Surcharge Depth Sensor
Once submerged conditions exist, the ultrasonic depth sensor ceases to provide useful depth information. To measure depth of the flow during surcharge conditions, a pressure transducer embedded in the Flo-Dar sensor is used in the system.
The location of the surcharge velocity sensor relative to the crown of the pipe is shown in Figure 3. This location provides sensing of the velocity stream just below the crown of the pipe where the flow exits the upstream piping. Empirical data, verified by independent tests at Alden Labs, indicate that the velocity measured at this location, when multiplied by 0.9, is typically equal to the average velocity.
Laboratory Tests
In September 2002 Marsh-McBirney contracted Alden Research Labs to perform flow accuracy tests on the Flo-Dar sensor with an electromagnetic surcharge sensor. The Flo-Dar was subjected to a flow range of 400 gpm to over 9000 gpm in a pipe size of 23.5 inches. The pipe had a slope of approximately zero. The flow tests showed that the Flo-Dar compared very favorably with the Alden flow standard (weigh tank) over a wide range of flows where the open channel flow ranged from 400 gpm to 6000 gpm, and the surcharge (submerged) flow ranged from 6000 gpm to 9000 gpm.
Tests were also run to depict how the system performs under transition conditions where the flow goes from an open channel condition to a surcharge condition.

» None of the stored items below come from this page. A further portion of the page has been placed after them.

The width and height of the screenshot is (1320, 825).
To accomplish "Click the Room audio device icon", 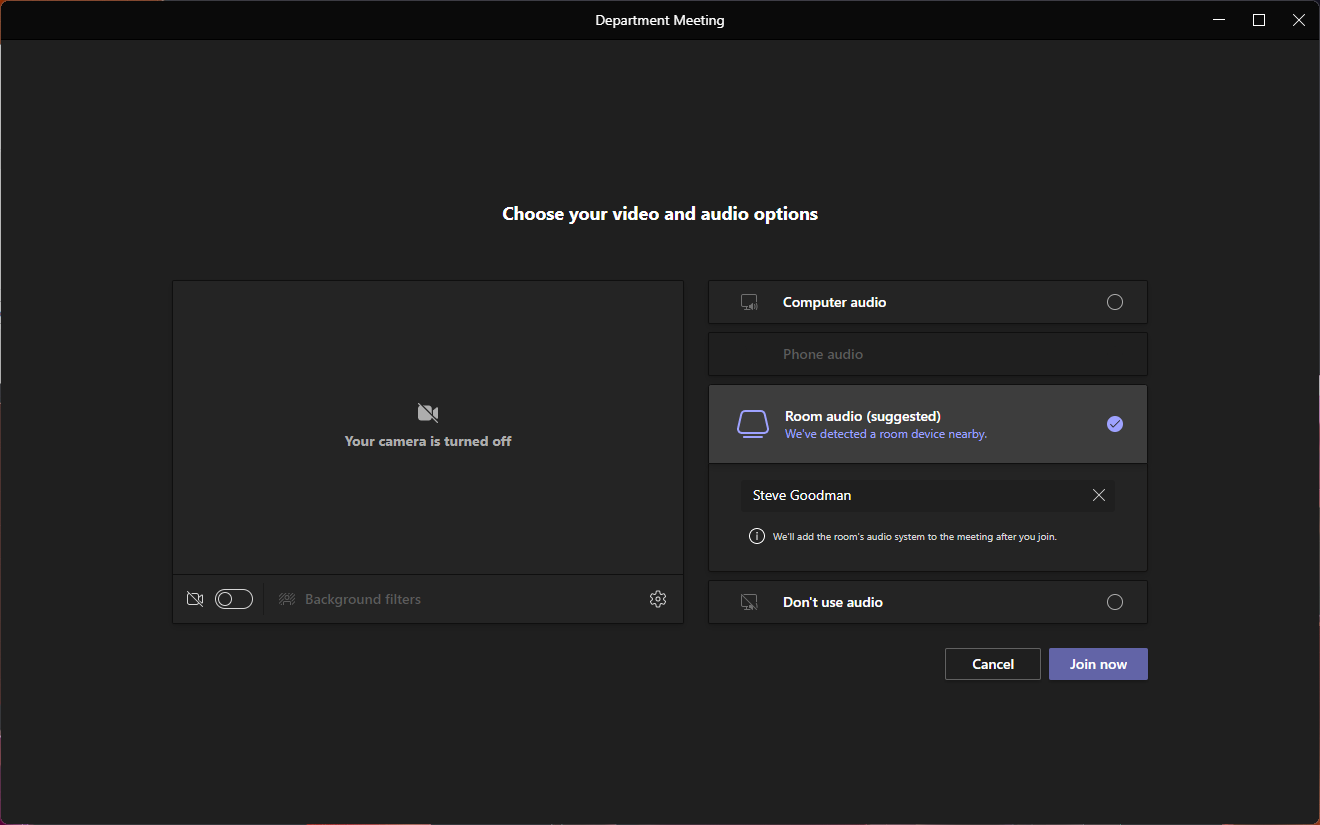I will pyautogui.click(x=752, y=423).
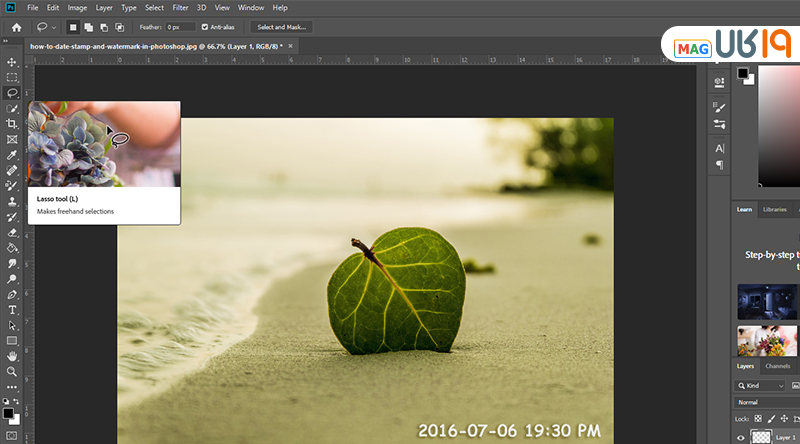800x444 pixels.
Task: Enable Add to selection mode
Action: coord(90,27)
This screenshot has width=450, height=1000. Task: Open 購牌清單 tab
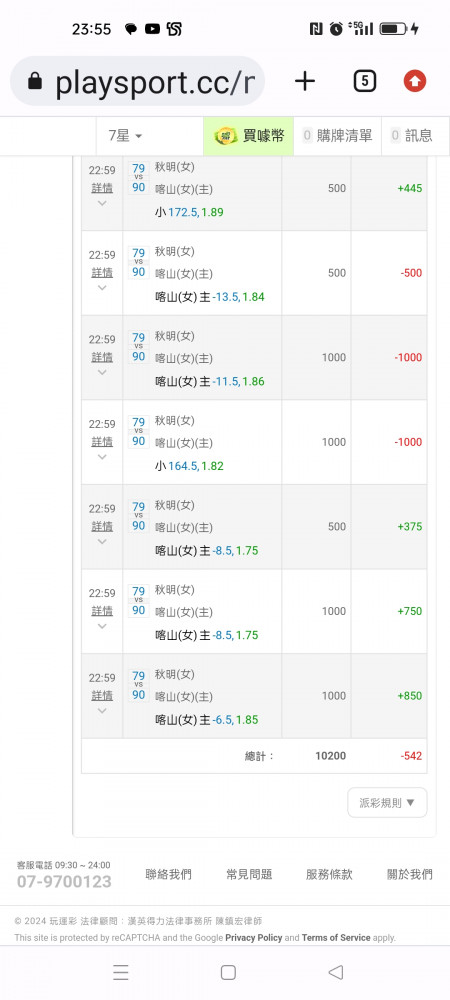pyautogui.click(x=338, y=135)
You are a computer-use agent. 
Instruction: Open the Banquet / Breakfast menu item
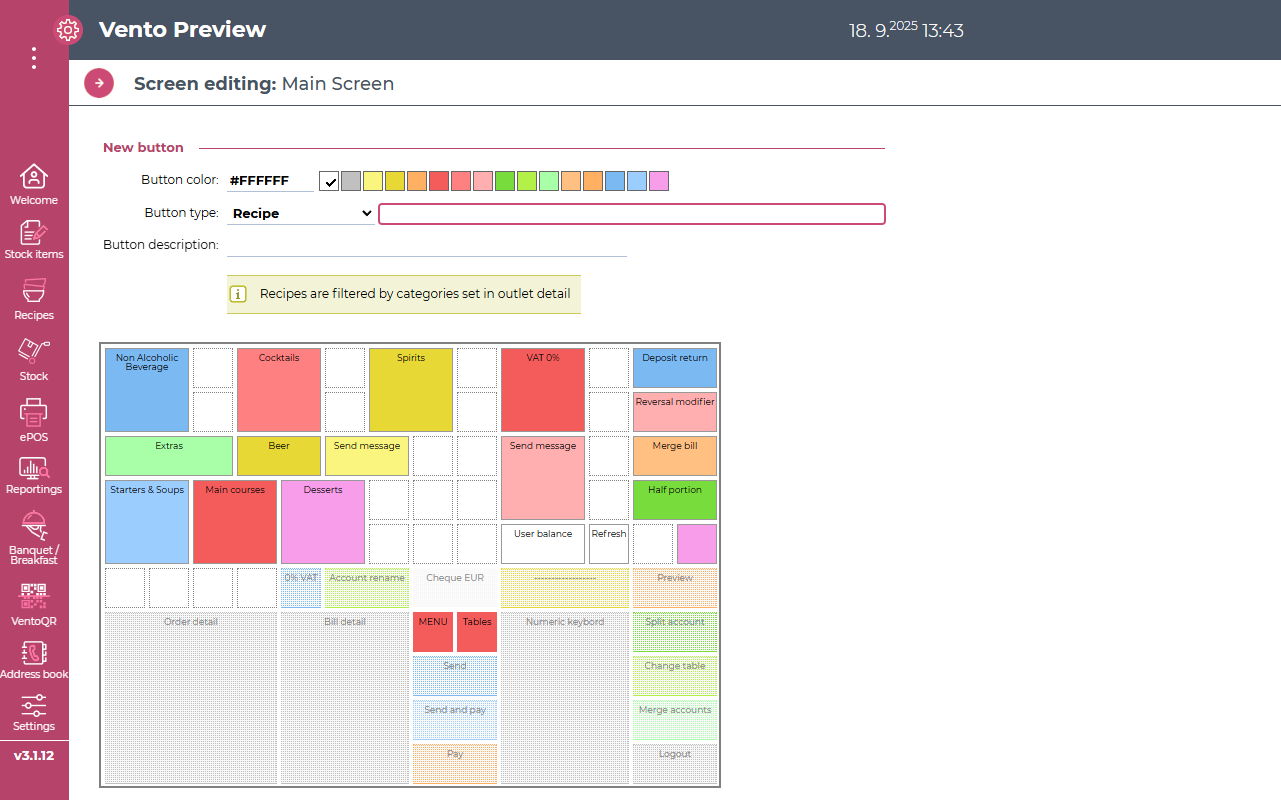(x=34, y=538)
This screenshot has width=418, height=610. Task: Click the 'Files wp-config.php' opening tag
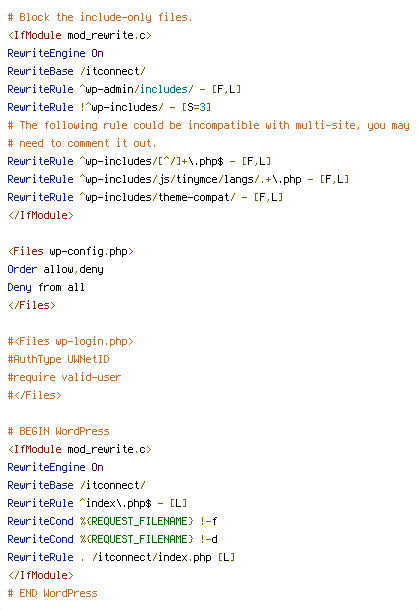(70, 251)
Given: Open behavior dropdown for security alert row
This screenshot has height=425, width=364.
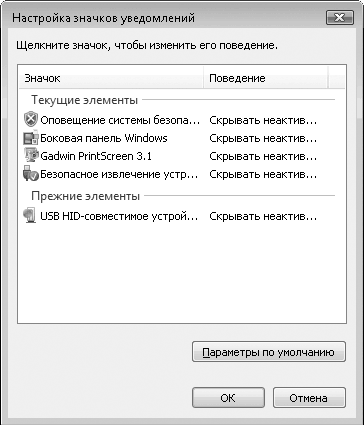Looking at the screenshot, I should coord(263,120).
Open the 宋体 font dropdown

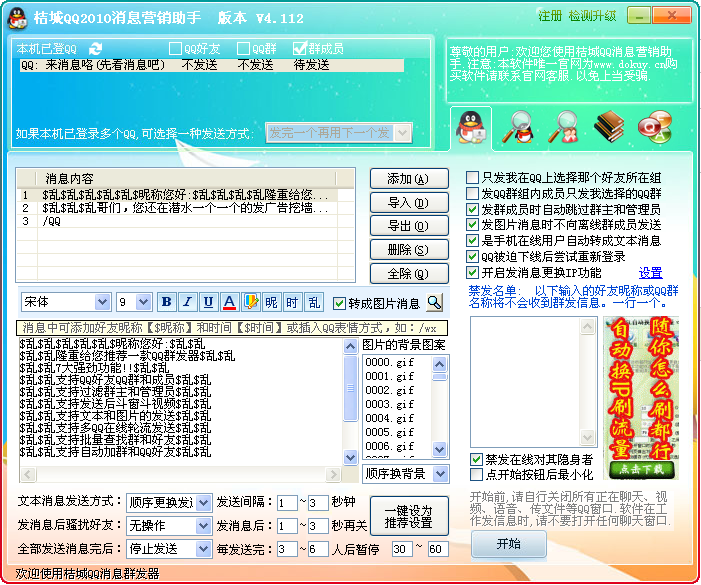point(103,302)
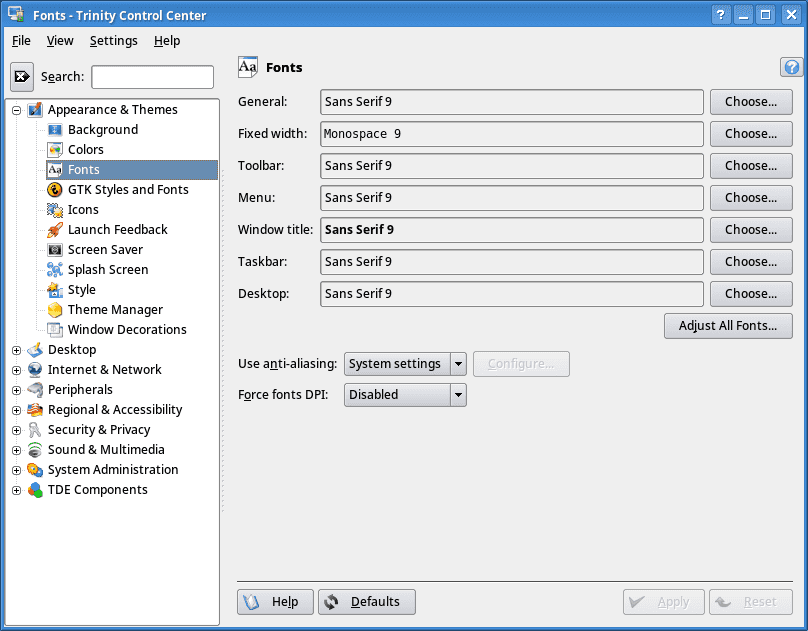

Test results show that the data from the open channel radar sensor and surcharge electromagnetic sensor overlay each other and the Alden Standard. Tests were run under both free flow conditions as well as where the pipe outlet was partially blocked so as to create an entirely different velocity/depth relationship.

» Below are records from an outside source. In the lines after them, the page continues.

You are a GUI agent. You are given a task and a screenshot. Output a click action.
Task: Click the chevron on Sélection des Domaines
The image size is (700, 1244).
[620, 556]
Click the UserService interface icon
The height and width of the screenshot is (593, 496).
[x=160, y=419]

Additional flow accuracy tests were run on a 36" pipe at Alden on July 17, 2003. All of the data points were shown to be within 3.5% of the Alden Standard.
The Flo-Dar data logger records all four of the flow parameters - open channel surface velocity and depth, and surcharged velocity and depth. When the water depth is below the bottom of the Flo-Dar sensor, only the surface velocity and the flow depth of the open channel flow are used in the flow calculation.
Once the flow depth is such that both the surcharge depth sensor is activated and a conductivity switch is activated, then flow is calculated using the full pipe dimensions for area and the surcharge velocity sensor for velocity.
Conclusions
Flo-Dar is a rugged, general purpose flow meter for use in most open channels such as sanitary sewers, storm water sewers and other man-made channels such as aqueducts as well as certain natural channels such as small streams. It measures open channel velocity and depth by non-contact means virtually eliminating the need to periodically clean the sensors as required by all submerged type sensors. Data recovery from Flo-Dar deployments ranges between 98% to 100% even under site conditions that render most submerged sensors inoperable.
The accuracy of the system under both open channel conditions as well as surcharge conditions is more than adequate for the most demanding of metering applications including open channel billing applications.